__PROBLEM DETAILS__.
Look through the records below, and copy out every line that holds the string "computer".

__DATA FOR REVIEW__.
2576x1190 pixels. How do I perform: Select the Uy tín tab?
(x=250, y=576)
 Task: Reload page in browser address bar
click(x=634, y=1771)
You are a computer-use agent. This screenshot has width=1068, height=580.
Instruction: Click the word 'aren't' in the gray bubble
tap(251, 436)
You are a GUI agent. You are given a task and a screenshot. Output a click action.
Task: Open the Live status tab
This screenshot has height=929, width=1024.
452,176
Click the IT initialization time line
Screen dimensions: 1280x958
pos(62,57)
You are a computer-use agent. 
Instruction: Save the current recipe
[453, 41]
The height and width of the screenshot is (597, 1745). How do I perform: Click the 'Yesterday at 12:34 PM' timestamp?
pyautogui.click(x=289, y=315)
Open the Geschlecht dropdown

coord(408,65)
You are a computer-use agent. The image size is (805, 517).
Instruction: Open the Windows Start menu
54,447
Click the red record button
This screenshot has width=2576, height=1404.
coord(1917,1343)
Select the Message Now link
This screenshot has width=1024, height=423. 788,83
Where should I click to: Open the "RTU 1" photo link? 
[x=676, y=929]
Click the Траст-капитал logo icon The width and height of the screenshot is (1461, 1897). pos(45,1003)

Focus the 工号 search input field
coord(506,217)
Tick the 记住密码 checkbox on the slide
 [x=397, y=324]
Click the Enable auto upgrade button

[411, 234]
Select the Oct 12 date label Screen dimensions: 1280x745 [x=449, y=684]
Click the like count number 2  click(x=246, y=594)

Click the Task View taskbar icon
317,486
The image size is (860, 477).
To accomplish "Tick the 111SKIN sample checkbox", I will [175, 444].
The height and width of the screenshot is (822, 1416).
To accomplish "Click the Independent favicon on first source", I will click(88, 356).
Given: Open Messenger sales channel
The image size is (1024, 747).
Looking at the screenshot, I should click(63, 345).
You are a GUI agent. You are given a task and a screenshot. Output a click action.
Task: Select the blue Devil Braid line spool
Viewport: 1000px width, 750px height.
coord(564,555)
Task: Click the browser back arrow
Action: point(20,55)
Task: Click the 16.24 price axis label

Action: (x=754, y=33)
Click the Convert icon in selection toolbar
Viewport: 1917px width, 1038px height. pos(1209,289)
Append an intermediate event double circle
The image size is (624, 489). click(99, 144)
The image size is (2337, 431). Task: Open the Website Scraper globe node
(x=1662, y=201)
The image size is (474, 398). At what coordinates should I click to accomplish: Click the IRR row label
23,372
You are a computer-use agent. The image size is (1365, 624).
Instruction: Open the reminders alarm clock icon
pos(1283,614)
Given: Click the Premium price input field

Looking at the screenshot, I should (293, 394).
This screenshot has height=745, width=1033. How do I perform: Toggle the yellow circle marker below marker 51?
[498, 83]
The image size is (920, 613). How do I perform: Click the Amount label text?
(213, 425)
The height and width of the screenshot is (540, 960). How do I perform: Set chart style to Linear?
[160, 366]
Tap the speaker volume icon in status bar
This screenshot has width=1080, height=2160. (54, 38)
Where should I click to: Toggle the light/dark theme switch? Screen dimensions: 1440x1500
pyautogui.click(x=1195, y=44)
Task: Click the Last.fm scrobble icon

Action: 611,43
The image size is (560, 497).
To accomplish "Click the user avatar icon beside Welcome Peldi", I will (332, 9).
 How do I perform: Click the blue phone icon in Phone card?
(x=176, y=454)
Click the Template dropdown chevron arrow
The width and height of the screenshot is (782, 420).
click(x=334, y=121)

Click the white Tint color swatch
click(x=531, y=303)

__RESPONSE BELOW__.
You are a computer-use agent. This screenshot has width=1068, height=580.
You are a computer-use agent. 
You are a computer-use agent. The image size is (805, 517).
You are a computer-use agent. The image size is (1365, 624).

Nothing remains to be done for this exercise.